- _PROBLEM TO SOLVE_
Lines with the word "agent" in them are the ones to copy from the records.

### RECORD SET ###

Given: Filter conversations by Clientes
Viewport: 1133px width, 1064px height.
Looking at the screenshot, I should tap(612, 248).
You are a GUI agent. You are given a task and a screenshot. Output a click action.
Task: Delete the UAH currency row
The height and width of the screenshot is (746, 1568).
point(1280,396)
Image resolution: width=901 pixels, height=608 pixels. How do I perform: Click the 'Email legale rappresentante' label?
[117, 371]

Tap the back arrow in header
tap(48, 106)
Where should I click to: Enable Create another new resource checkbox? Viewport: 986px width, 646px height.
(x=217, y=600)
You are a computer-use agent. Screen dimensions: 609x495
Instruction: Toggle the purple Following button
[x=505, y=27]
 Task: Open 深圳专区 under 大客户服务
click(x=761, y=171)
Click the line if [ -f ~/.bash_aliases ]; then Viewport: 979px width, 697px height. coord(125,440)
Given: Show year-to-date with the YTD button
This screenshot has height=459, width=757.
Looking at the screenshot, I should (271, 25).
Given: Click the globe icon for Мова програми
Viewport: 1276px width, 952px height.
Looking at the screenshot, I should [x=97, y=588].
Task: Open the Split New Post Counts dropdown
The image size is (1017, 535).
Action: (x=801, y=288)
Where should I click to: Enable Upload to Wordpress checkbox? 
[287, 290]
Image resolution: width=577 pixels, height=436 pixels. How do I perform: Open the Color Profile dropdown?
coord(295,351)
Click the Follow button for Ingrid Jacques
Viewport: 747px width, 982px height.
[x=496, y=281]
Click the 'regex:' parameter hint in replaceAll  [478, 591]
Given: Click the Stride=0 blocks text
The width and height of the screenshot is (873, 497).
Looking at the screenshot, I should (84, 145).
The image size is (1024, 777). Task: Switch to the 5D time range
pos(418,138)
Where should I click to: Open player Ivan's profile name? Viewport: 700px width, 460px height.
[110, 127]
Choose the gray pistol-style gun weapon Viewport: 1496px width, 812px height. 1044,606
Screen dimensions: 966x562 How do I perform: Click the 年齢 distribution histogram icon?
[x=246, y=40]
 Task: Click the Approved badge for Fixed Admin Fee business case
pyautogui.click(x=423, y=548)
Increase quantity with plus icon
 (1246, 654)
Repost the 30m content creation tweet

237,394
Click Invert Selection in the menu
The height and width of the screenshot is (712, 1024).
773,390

###

- _EXERCISE RESPONSE_
You are a GUI agent. You are given a task and a screenshot. Output a click action.
You are a computer-use agent. Screen dimensions: 609x495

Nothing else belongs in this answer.